July 15, 2026 · Carlos Crespo
Bay Area | Bay State Deja Vu
Boston's sky turned orange this week, and it pulled me straight back to San Francisco, to the same smoke-orange light I watched settle over USF a few years ago. A personal note on deja vu, moving across the country, and how two cities keep turning out more alike than I expected.

These last few days in Boston the humidity was the thing I kept complaining about, heavy and slow, the kind of air that follows you inside and just sits there. I figured that was the story of the week. Then Tuesday afternoon I looked up, and the whole sky had gone orange.
I grabbed a few photos on my walk through downtown, still not quite believing it.


Boston photos above are mine, shot downtown this week.
But the strange part was not the sky itself. It was that I had seen this exact sky before.
A few years back I was living in San Francisco, going to USF, when the whole city turned an intense shade of orange. Wildfire smoke had settled over everything; the middle of the day looked like dusk on some other planet. Mad Max references were not in any shortage that day thats for sure! One image in particular got very popular around USF since Complex had shared the image of St Ignatius that morning.
I did not save my own shots from that, but Complex captured it perfectly, in a set photographed by Nils Gilman.
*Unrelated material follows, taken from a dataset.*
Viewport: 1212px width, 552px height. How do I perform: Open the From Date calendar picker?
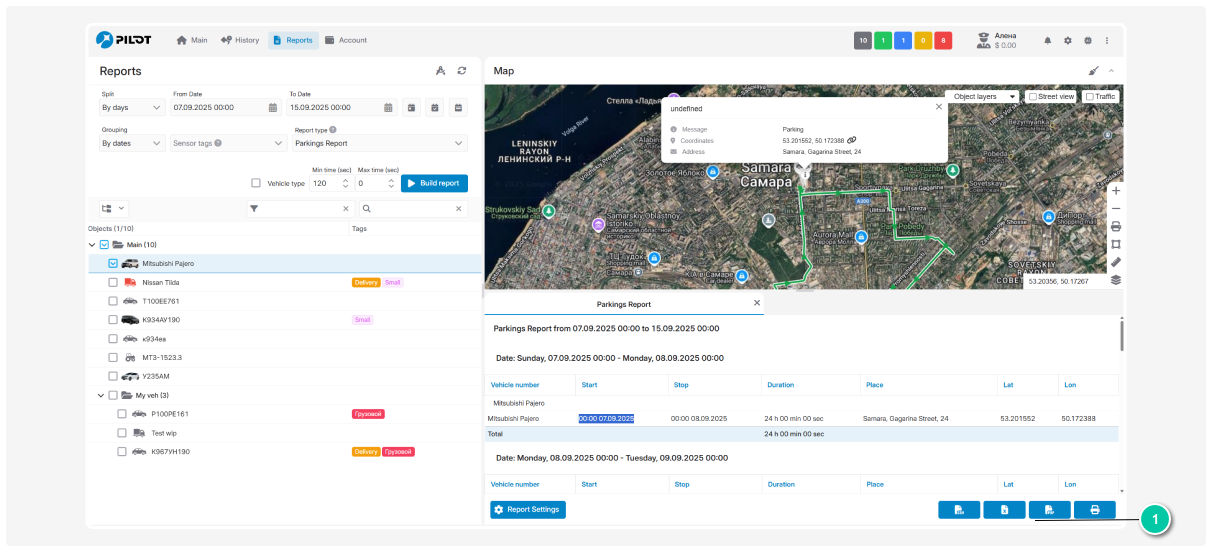point(272,107)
Worth the click if you want to see what San Francisco looked like that day.
San Francisco photos by Nils Gilman, shared by Complex. Linked above, not reproduced here.
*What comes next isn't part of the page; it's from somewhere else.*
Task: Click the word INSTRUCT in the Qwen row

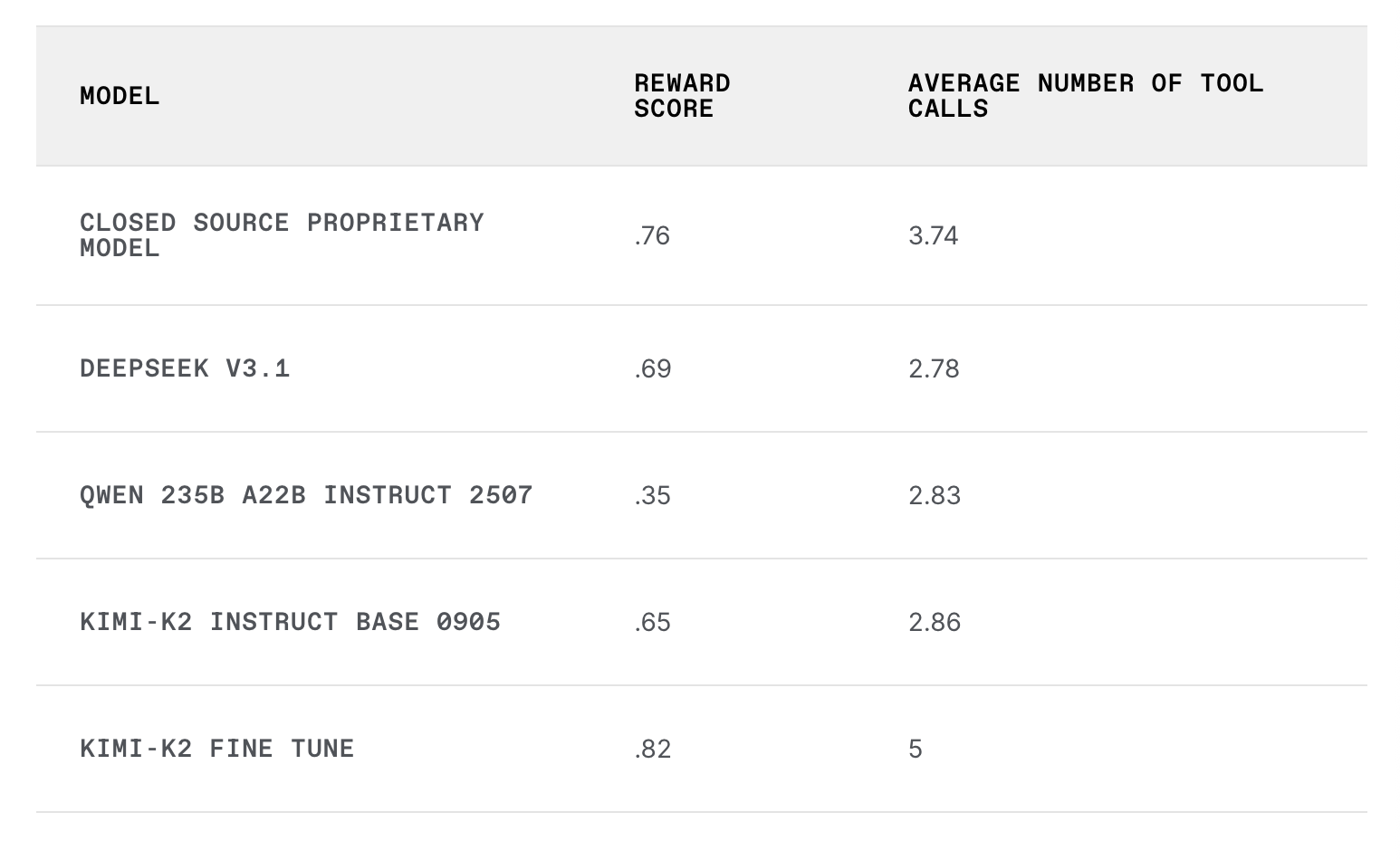Action: (388, 495)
So there I was in Boston, a whole country and a whole life change away from that version of me, feeling the same small drop in my stomach, the same dim little sun, and sepia light on the buildings. I found out later this orange was smoke too, drifting all the way down from fires up in Canada until it parked over New England. My girlfriend was the first one to point it out, but I didn't even think about what was causing it.
Strangely enough, when I mention to people that I moved here from San Francisco, the first thing they say is that the two cities are actually quite similar. At first that sounded absurd to me, two places that could not feel further apart. It is becoming more obvious the more time I spend here. The water on every side, the walkable little neighborhoods, and now, apparently, a sky that knows how to turn orange.
Maybe that is the strange comfort of moving somewhere new. You keep bracing to feel like a stranger, then the sky does something you have seen before, and for a moment the new place and the old one feel like the same story.